Casting round for ideas it produces a red tape busting plan (remarkably like the previous one). By six o’clock we’re implementing the plan. By nine, things are pretty much back to normal and regulation proceeds apace the spirit and even the letter of our measures to counter red tape are now routinely violated.
So, by the time the big hand points to twelve well . . . ‘something must be done’.
Bob Hawke announced the policy of ‘minimum effective regulation’ in 1986. He established the small secretariat that became the Office of Regulation Review. Its job was to raise the bureaucracy’s awareness of good regulatory principles and to act as a gatekeeper preventing bad regulation being passed.
In 1991 and again in 1994 Keating’s strategists whispered into their bureaucrats’ ears ‘we need something on red tape’. On each occasion the modest role, status and resources of the ORR were (modestly) escalated.
In 1994 bold plans were announced to ensure that Regulatory Impact Statements (RISs) accompanied all business regulation.
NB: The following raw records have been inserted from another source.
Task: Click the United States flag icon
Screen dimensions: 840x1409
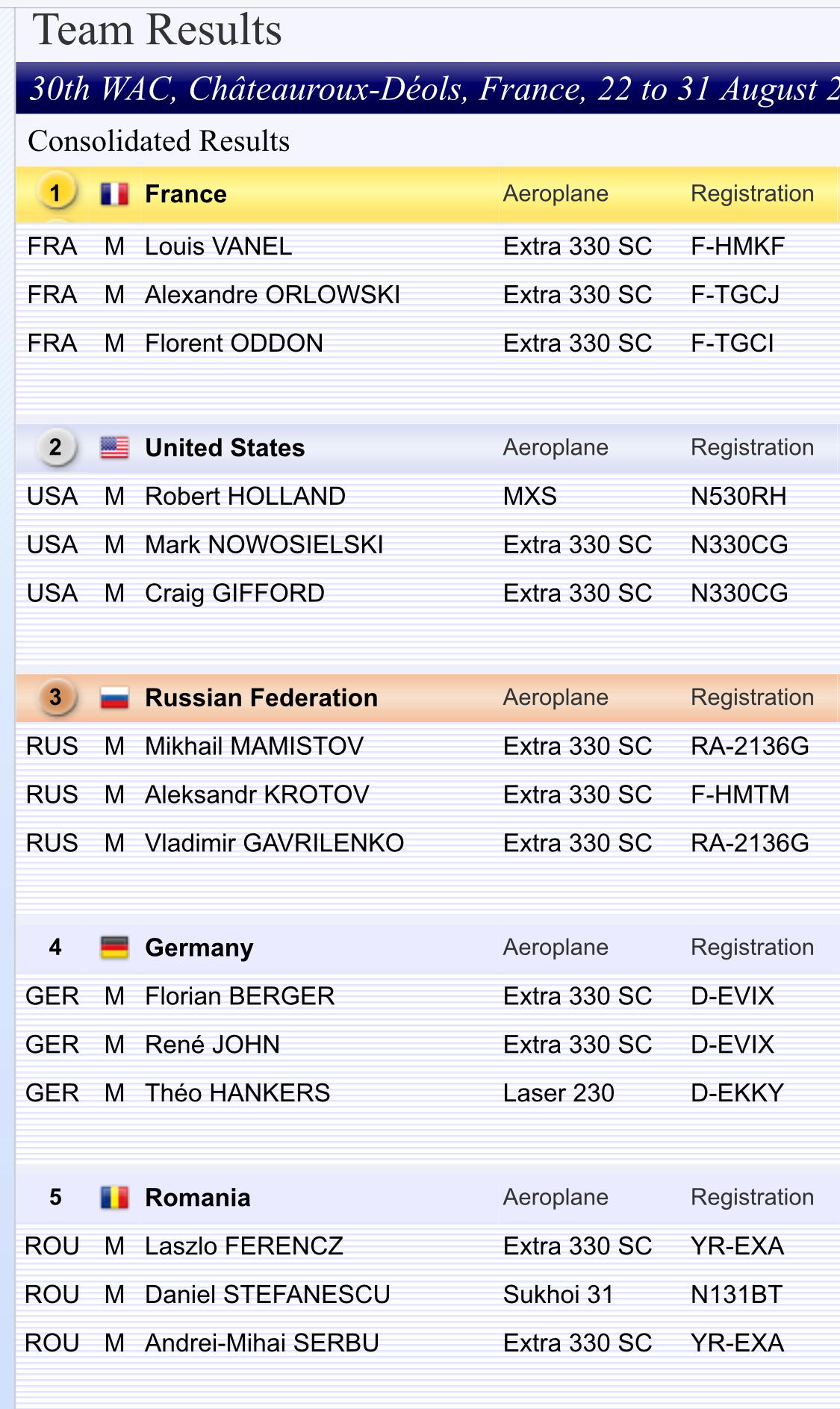Action: [x=114, y=448]
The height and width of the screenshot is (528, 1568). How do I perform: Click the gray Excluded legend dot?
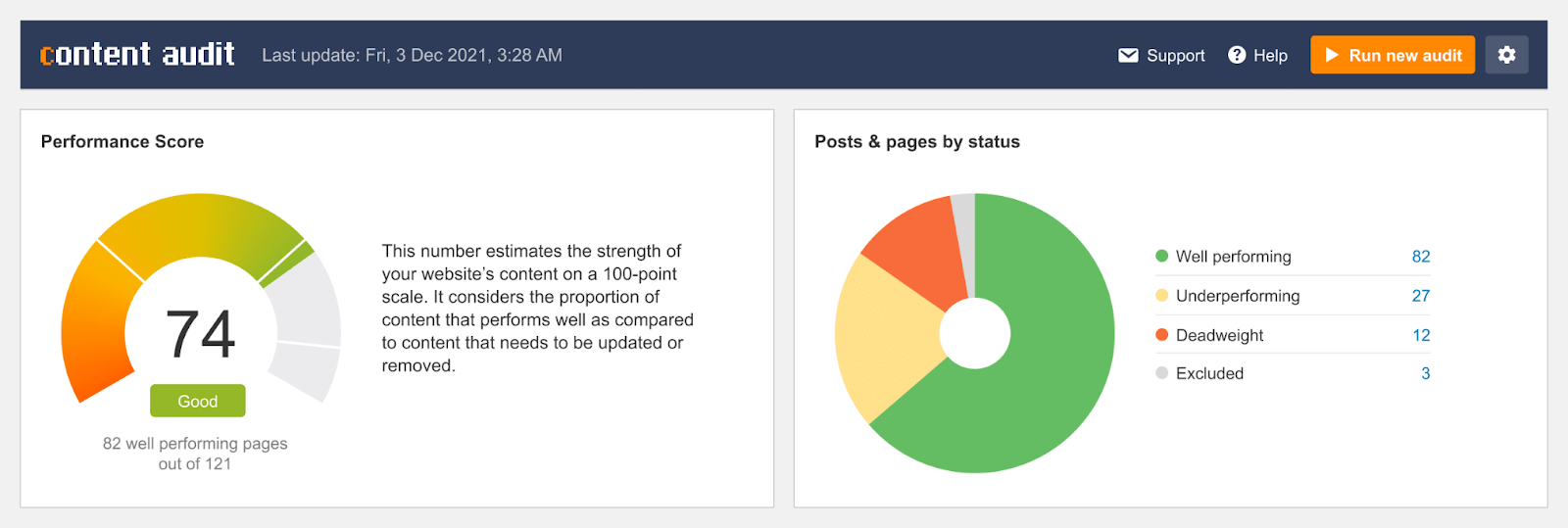1162,373
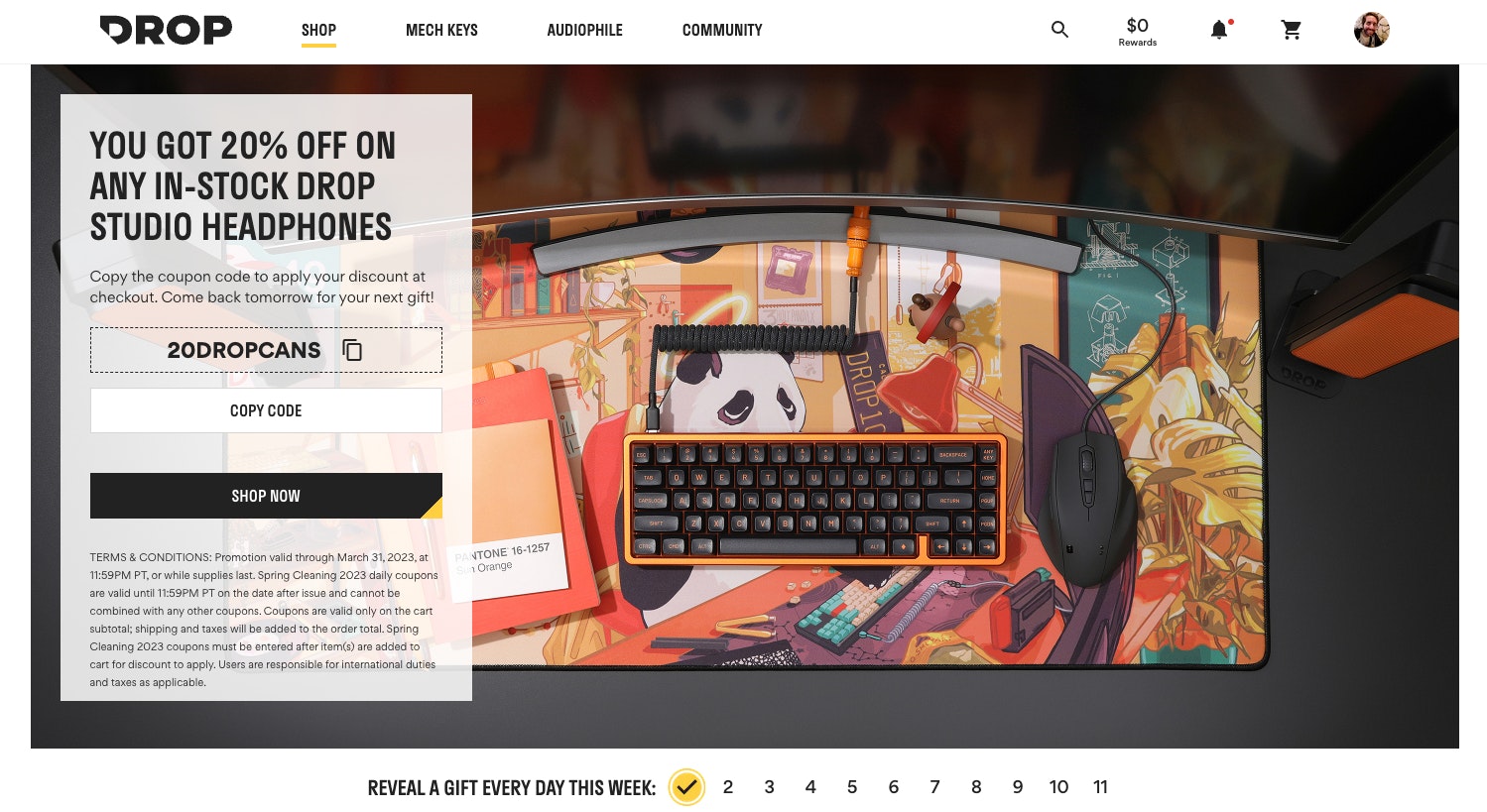Open the shopping cart

coord(1292,30)
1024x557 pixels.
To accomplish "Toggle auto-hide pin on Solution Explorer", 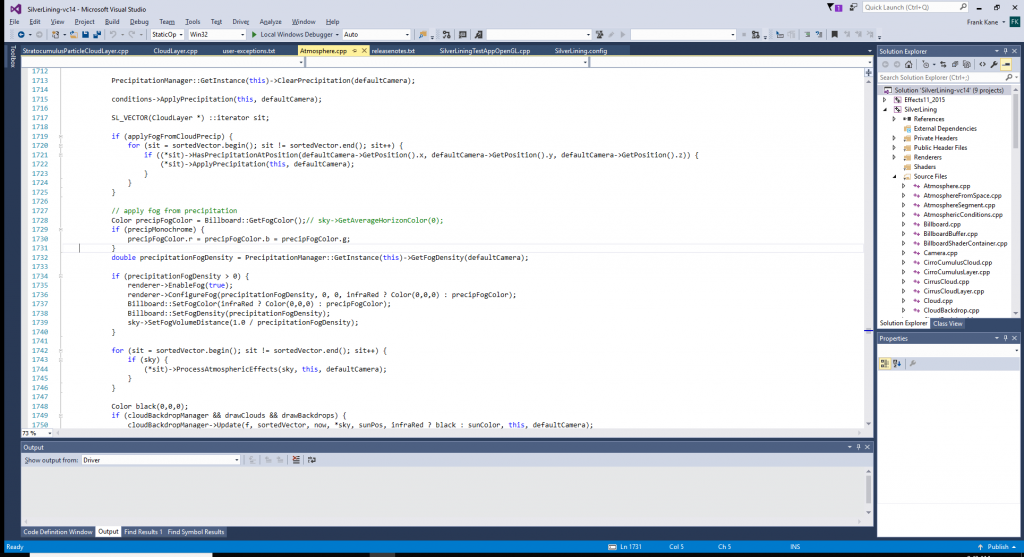I will 1006,50.
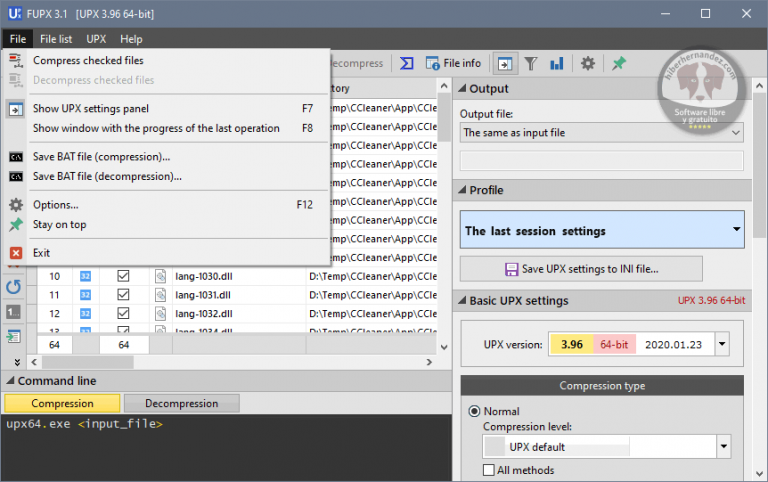Click the blue refresh arrow in left sidebar

[x=14, y=287]
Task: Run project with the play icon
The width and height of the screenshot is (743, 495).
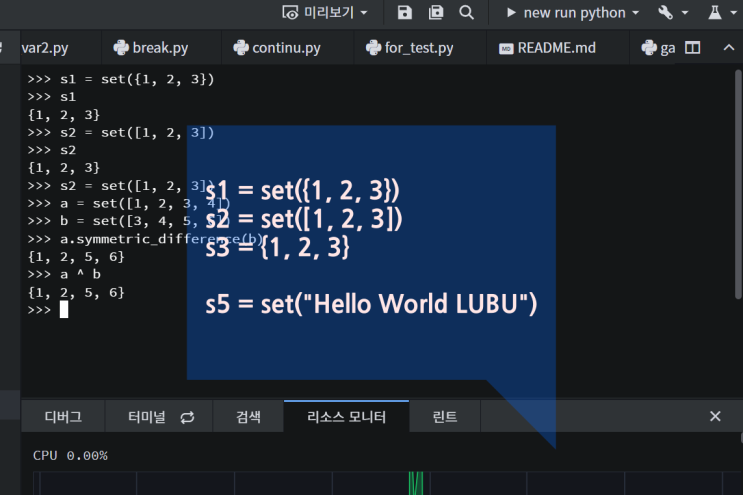Action: pos(512,12)
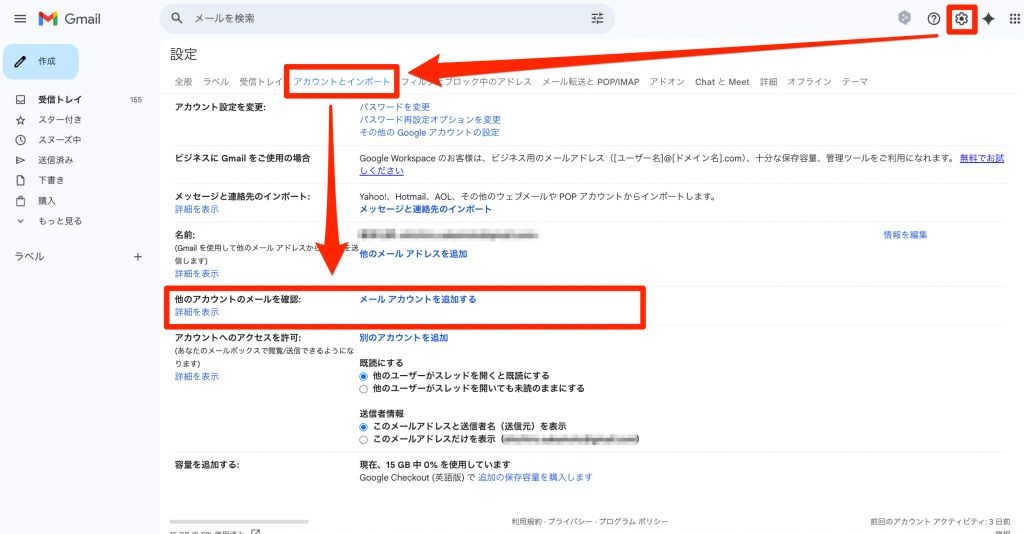This screenshot has height=534, width=1024.
Task: Expand 詳細を表示 under メッセージと連絡先のインポート
Action: pyautogui.click(x=196, y=210)
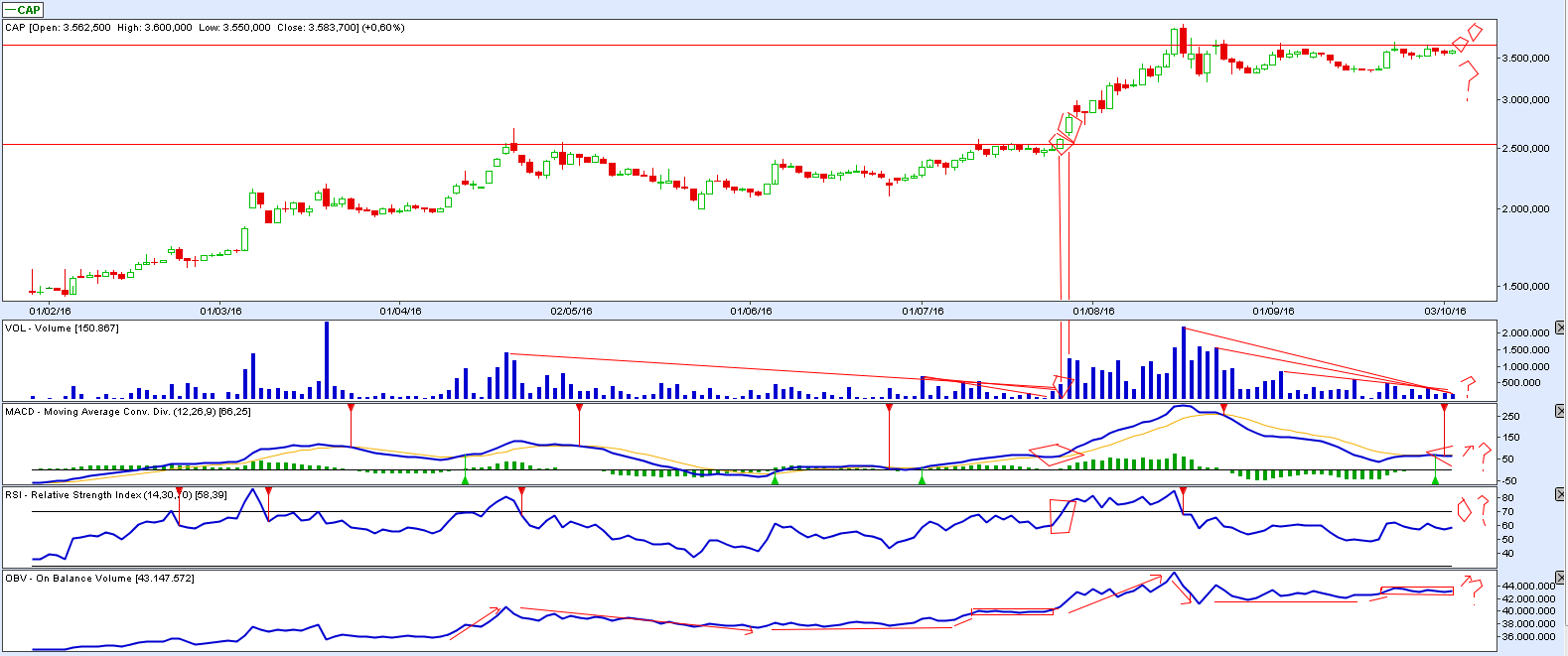
Task: Select the red rectangle annotation in OBV panel right side
Action: (x=1416, y=590)
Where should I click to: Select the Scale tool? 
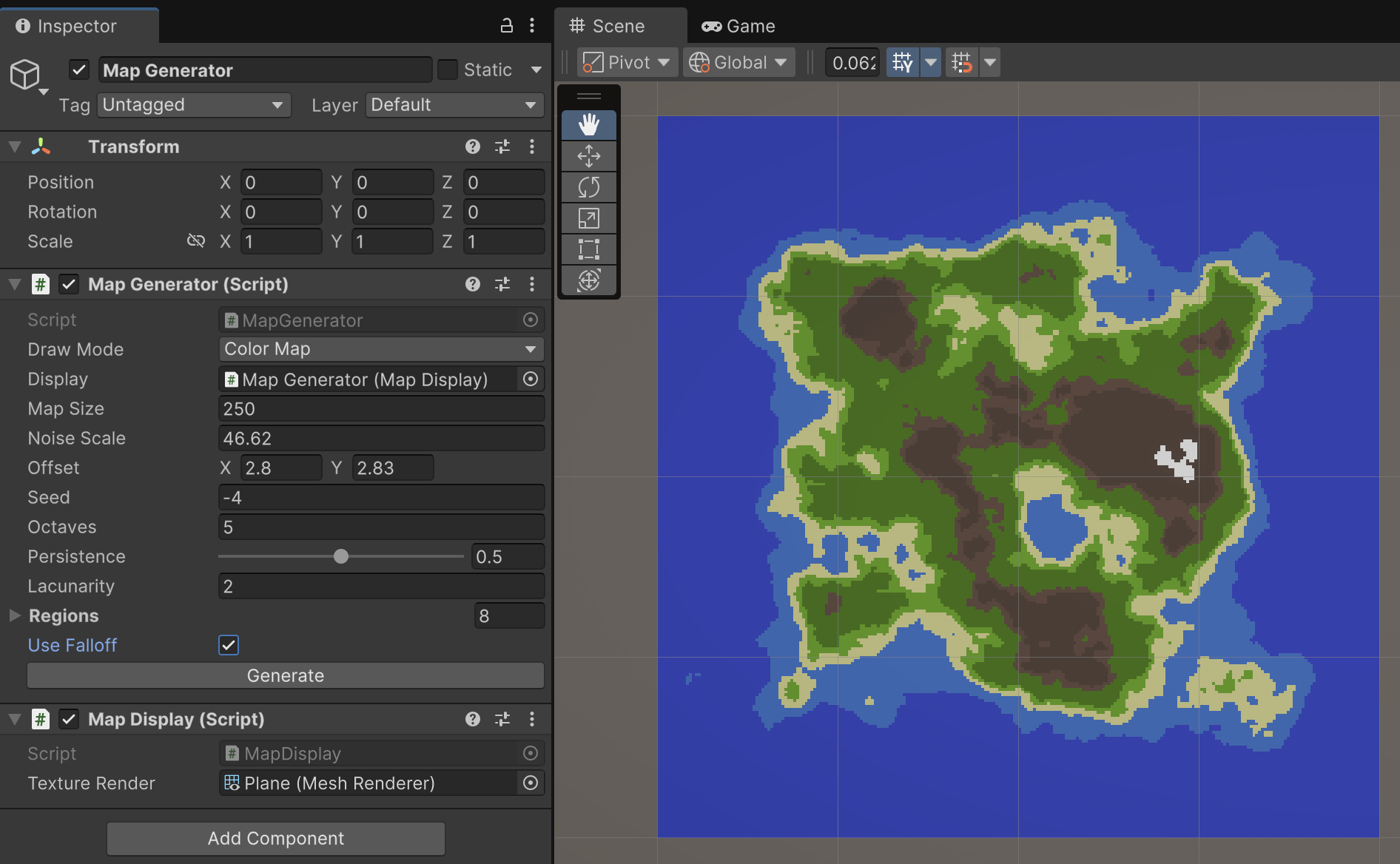(588, 218)
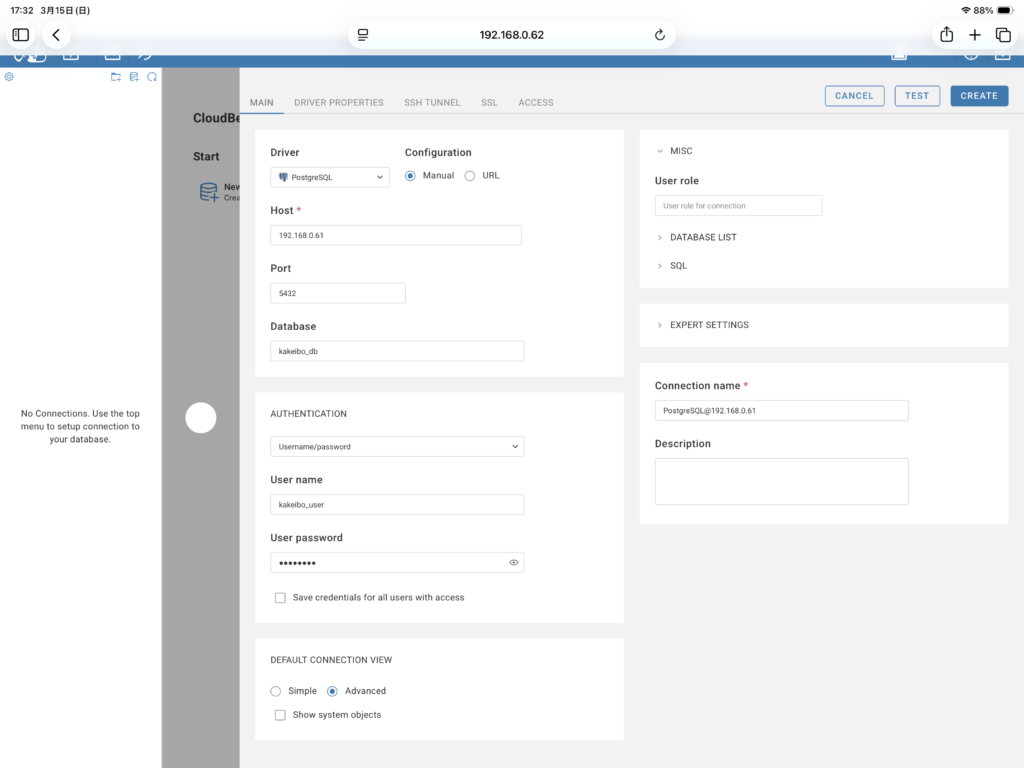
Task: Switch to the SSH TUNNEL tab
Action: (432, 102)
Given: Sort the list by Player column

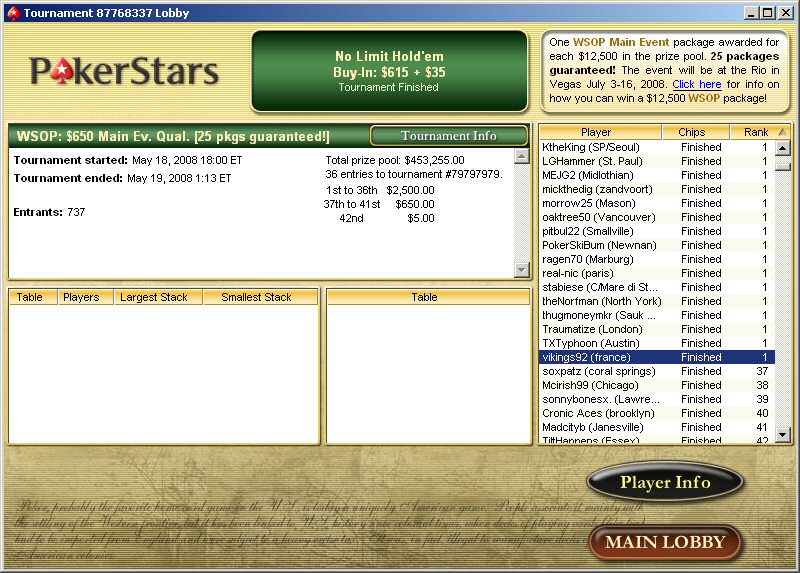Looking at the screenshot, I should [x=599, y=132].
And a Council on Business Regulation was announced to oversee the battle against red tape.
The announcement having been made, the subsequent implementation of these plans was derisory.
Nearly three years after the announcement, the ORR published the bureaucracy’s compliance with these policies (though several more years passed before individual agencies were fingered with disaggregated reporting). 78 per cent of regulations were non-compliant with another 14 per cent partially non-compliant. That’s not a misprint just one in twelve regulations was fully compliant!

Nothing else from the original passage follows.